All these proposed mechanisms rely on buoyant, viscous material separating from a denser residue due to mantle flow, and it is possible that more than one mechanism contributed to craton root formation.

== Erosion ==
The long-term erosion of cratons has been labelled the "cratonic regime". It involves processes of pediplanation and etchplanation that lead to the formation of flattish surfaces known as peneplains. While the process of etchplanation is associated to humid climate and pediplanation with arid and semi-arid climate, shifting climate over geological time leads to the formation of so-called polygenetic peneplains of mixed origin. Another result of the longevity of cratons is that they may alternate between periods of high and low relative sea levels.

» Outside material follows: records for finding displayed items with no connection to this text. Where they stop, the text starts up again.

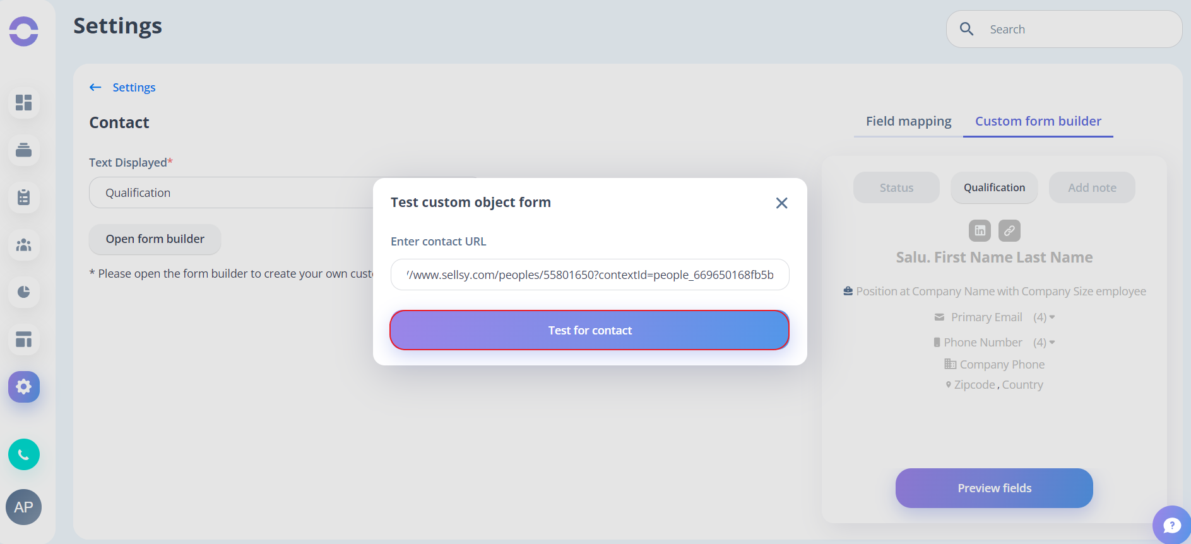The width and height of the screenshot is (1191, 544).
Task: Click the Test for contact button
Action: pos(590,330)
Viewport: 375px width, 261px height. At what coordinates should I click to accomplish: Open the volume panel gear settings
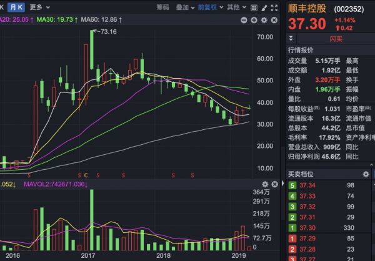(265, 184)
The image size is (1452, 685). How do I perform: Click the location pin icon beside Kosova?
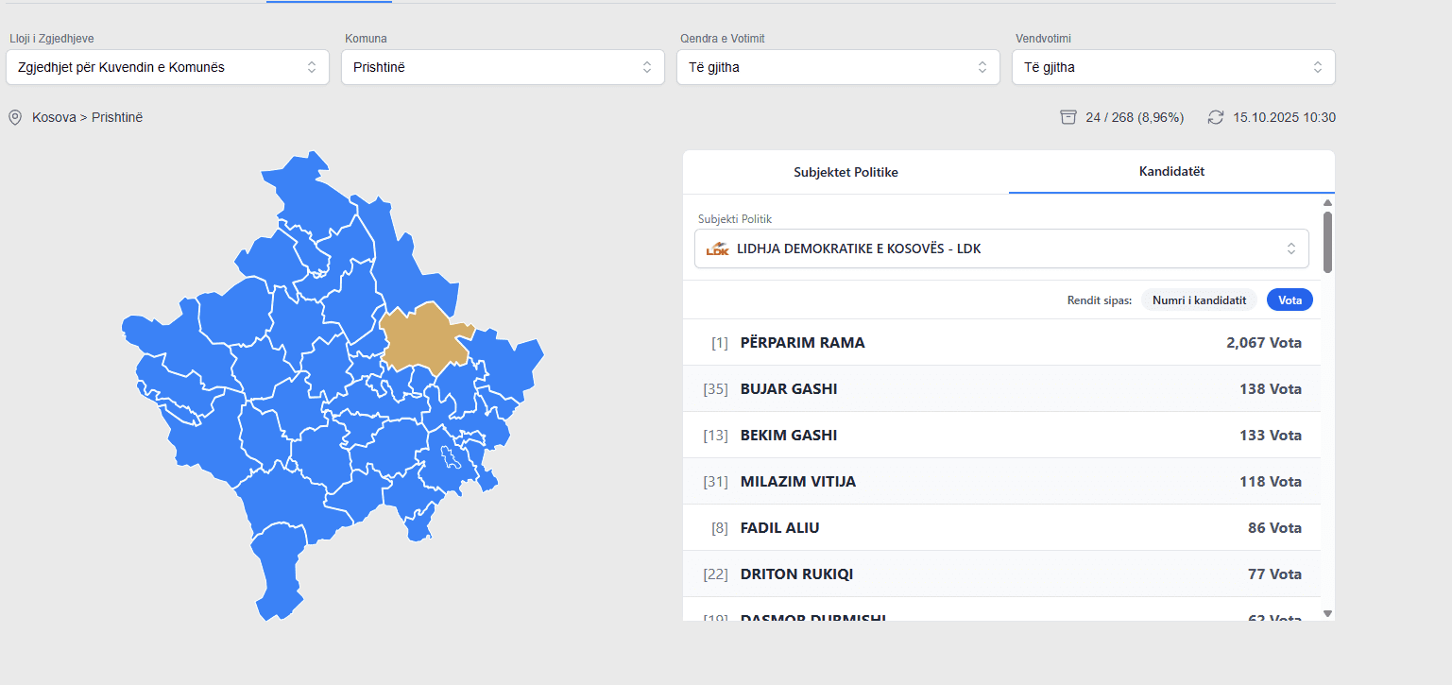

High relative sea level leads to increased oceanicity, while the opposite leads to increased inland conditions.

Many cratons have had subdued topographies since Precambrian times. For example, the Yilgarn craton of Western Australia was flattish already by Middle Proterozoic times and the Baltic Shield had been eroded into a subdued terrain already during the Late Mesoproterozoic when the rapakivi granites intruded.